How do they now know that this things never happened? So what really drove these kids to the edge? What made them want to murder so many people?

According to Cullen, one of Harris' last journal entries read: "I hate you people for leaving me out of so many fun things. And no don't … say, 'Well that's your fault,' because it isn't, you people had my phone #, and I asked and all, but no. No no no don't let the weird-looking Eric KID come along."
Social outcasts? Was it so simple? A Princeton sociologist claims to have the answers.

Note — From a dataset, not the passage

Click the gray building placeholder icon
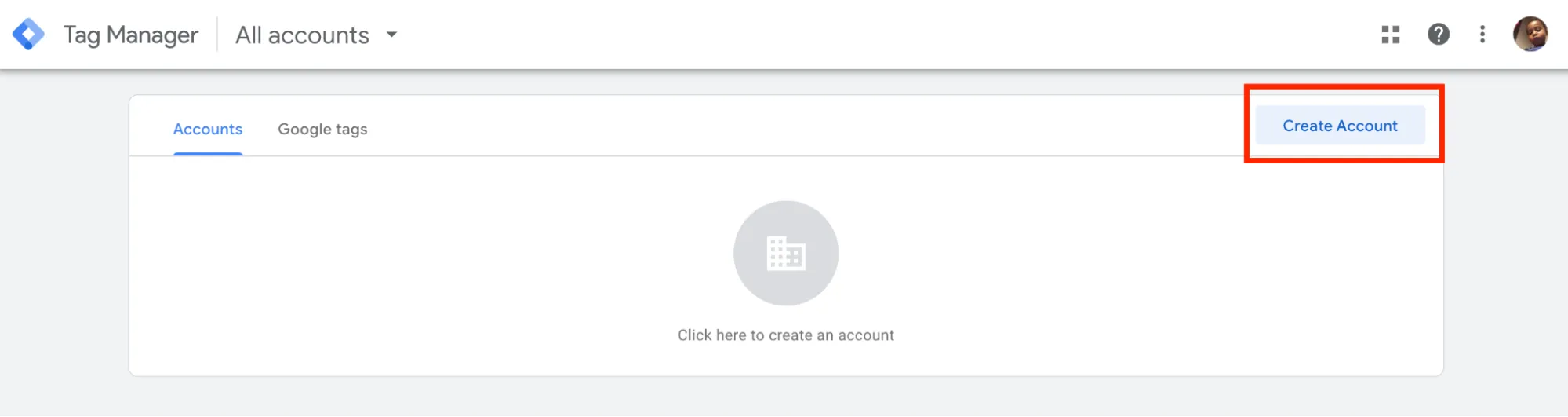 pyautogui.click(x=785, y=253)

Princeton sociologist Katherine Newman, co-author of the 2004 book Rampage: The Social Roots of School Shootings, says young people such as Harris and Klebold are not loners — they're just not accepted by the kids who count. "Getting attention by becoming notorious is better than being a failure."
While I've grown accustomed to terrorism, shootings, tragedies...I step back and think about what really happened. Despite a sense of jadedness towards the world, an apathetic view to what happens to those who I have no personal connection with, this is deeply troubling. Columbine itself. The aftermath of poor reporting and myth monsters, so to speak. It's a disturbing world we live in.

And finally, a different perspective on what to think about their parents and why they didn't intervene.

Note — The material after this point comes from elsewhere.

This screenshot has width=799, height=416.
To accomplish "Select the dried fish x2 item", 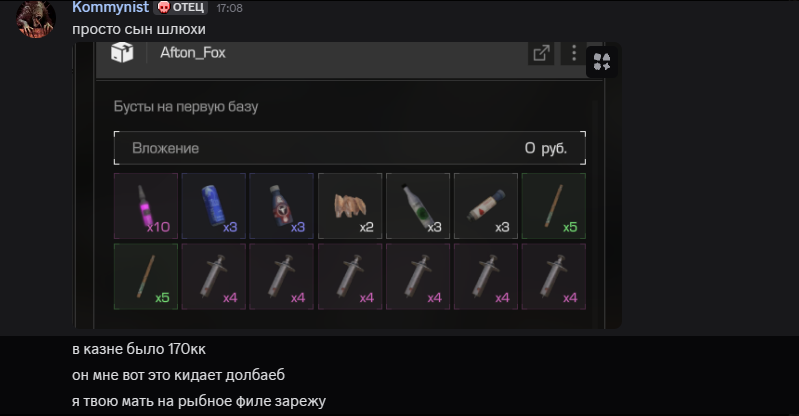I will (x=350, y=206).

Cullen, who has spent most of the past decade poring over the record, comes away with a bit of sympathy.

For one thing, he notes, Harris' parents "knew they had a problem — they thought they were dealing with it. What kind of parent is going to think, 'Well, maybe Eric's a mass murderer.' You just don't go there."

He got a good look at the boys' writings only in the past couple of years. Among the revelations: Eric Harris was financing what could well have been the biggest domestic terrorist attack on U.S. soil on wages from a part-time job at a pizza parlor.

"One of the scary things is that money was one of the limiting factors here," Cullen says.

Had Harris, then 18, put off the attacks for a few years and landed a well-paying job, he says, "he could be much more like Tim McVeigh," mixing fertilizer bombs like those used in Oklahoma City in 1995. As it was, he says, the fact that Harris carried out the attack when he did probably saved hundreds of lives.

"His limited salary probably limited the number of people who died."

It really makes you think. About what, I'm not sure.